## Passage provided:
════

But being a student leader goes
beyond having an office or having meetings with the DSA or vice chancellor, a
student leader should in actual fact be a genuine representative of its
subjects and not a stooge to neither a group nor the school authority or even,
the government. A reliable source disclosed that the presidents met with the
school authority and one of the conclusions raised was that as long as the
students agree not to participate in any form of protest in solidarity with
ASUU, the hall of residence will be open throughout the strike prompting the
SMS that was credited to them.
If this is true, then it
had actually reinforced my position that the future of Nigeria is not only
bleak but gloomy. Does it mean that the presidents of the faculties of the
University of Lagos are not privy of the issues that instigated the strike
action by ASUU? If students do not stage protests against the abysmal state of
the nation’s educational system, then what should they protest against?
It is as if this council does
not know what’s at stake at this stage of our national life. The issues that
were tendered by ASUU are numerous and few of them are the same time not within
the purview of the students but at the same time, there are quite a number of
them that are of more benefit to the students than the agitators (lecturers)
themselves.
The students of the University
of Ibadan under the leadership of the student union organized a protest on 11th
of July in solidarity with ASUU demanding the resignation of the minister of
education- professor Ruqayat Rufai. This is not the only time the students of
the University of Ibadan had stood for justice and on the side of common good
in the history of Nigeria as a similar scenario played out during the subsidy
protests.
A similar action was taken when
they came en masse to show some support to the students of the University of
Lagos when President Jonathan proposed that the name of the school be changed
from UNILAG to MAU. My question to the student leaders is this- what is your
position in all of this or would you continue to keep mum on this issue of
national importance?
If our student leaders in the
various tertiary institutions and the leadership of the National association of
Nigerian students (NANS) in general are actually concerned about the welfare of
students a fraction of how they rush to trade awards for money, they would by
now have state unequivocally their position to the government through press
releases, conferences, street demonstrations and even occupy the ministry of
education; but alas, like Nigerian Politrickcians, it is only money that unite
them not the welfare of whom they claim to represent.
Mr. Issa-Fagee while
addressing a press conference, urged all stake holders to come to the
rescue of the country’s educational and financial sectors from the hands of
wicked governments (state and federal) as the economy of the country
is “glaringly under the jugular clutches of Western economists, experts and
interests who promote exogenous (external) instead of endogenous (internal)

════

## Provided material:
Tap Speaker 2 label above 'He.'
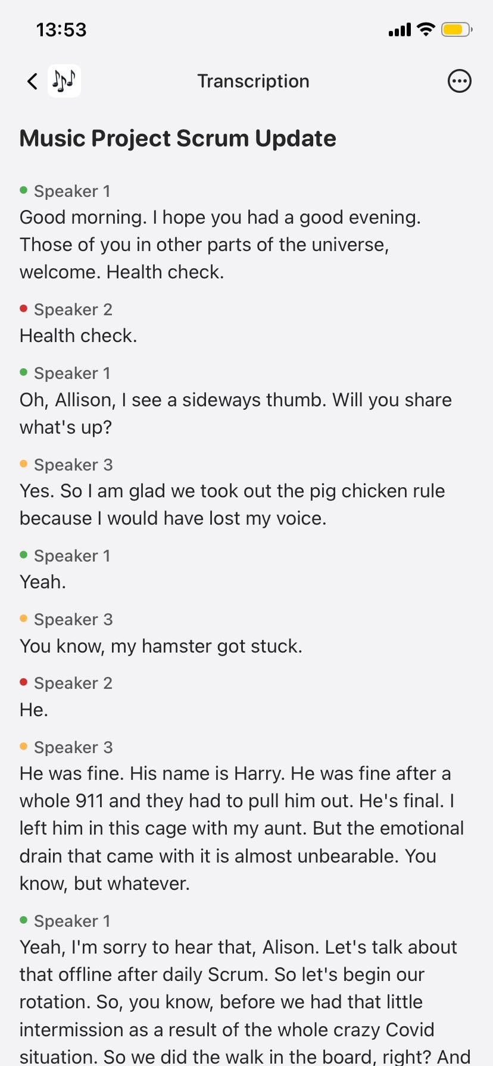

════

## Work instructions:
1. According to the piece on student leaders and the ASUU strike, through what means would student leaders have stated their position to the government by now if they were concerned about student welfare? List every means it names.
2. In the piece on student leaders and the ASUU strike, whose resignation did the University of Ibadan students demand in their July protest?
3. Carry the piece on student leaders and the ASUU strike forward from the point at which it stops.

## Answers:
1. Press releases, conferences, street demonstrations, and occupying the ministry of education.

2. They demanded the resignation of the minister of education, Professor Ruqayat Rufai.

3.
model of development” hence, “counting on the renewed support of the
media in challenging agents of underdevelopment who deny less-privileged
Nigerians quality higher education, health, employment and other
life-transforming elements of development”.
He goes further to equally
invite "labor activists, students, traders, professional groups, civil
society organizations and other progressive segments of the public to join our
determined efforts to save Nigeria from her captors".
Here is a brief summary
of ASUU’s demand that actually concerns the students in the universities
according to the July 1 2013 strike bulletin number 1:
An agreement was signed in 2009
which the federal government agreed to increase progressively, the annual
budgetary allocation to education to 26% between 2009 and 2020; render
assistance to state universities; set up research and development units by
companies operating in Nigeria, teaching and research equipment provision to
the laboratories and classrooms .
FUNDING OF THE SECTOR
The United Nations Educational, Scientific and Cultural
Organization (UNESCO) recommends at that least 26% of the annual budget is to
be expended on education by any developing country like ours which had been
implemented by quite a handful of other African countries like Ghana who has never gone
below the recommendation since 2003 with an average allocation ranging between
26% and 35% of its annual budget to education. Kenya on her part dedicates at
least 24% while South Africa budgets an average of 26% to the education sector.
A breakdown of Nigeria’s (the giant of Africa) allocation
clearly legitimizes ASUU’s resolve to get the government to pay more attention
to the sector- The 2013 budget allocated N426.53bn to the education sector from
a total of N4.92trn representing 8.7%; In 2012, out of a total budget of
N4.7trn, less than 9% (N400.15bn) was spent on education of which N55.06bn was
allocated to capital expenditure, N345.09bn on recurrent to include N317.896bn
for personnel cost and N27.192bn for overheads with the main ministry proposal
of N5.491bn, MDGs- N2.173bn, parastatals- N5.196bn; universities- N14.411bn,
colleges of education- N4.555bn and unity colleges- N7.663bn.
Speaking at a lecture organized
by the Senior Staff Association of Nigerian Universities of the Federal
University of Agriculture, Abeokuta, on Leadership and the Challenges of Higher
Education in Nigeria, Senator Babafemi Ojudu quoted a Nigerian professor to
have said that “Nigerian leaders for whatever reason have consistently
underfunded the educational sector even at the level of budget proclamations
which, as everybody knows, does not tell the full story about actual
expenditure. Is it any wonder then that Ghana’s better funded educational
sector has become a haven for Nigerian students seeking a modicum of quality
and order?”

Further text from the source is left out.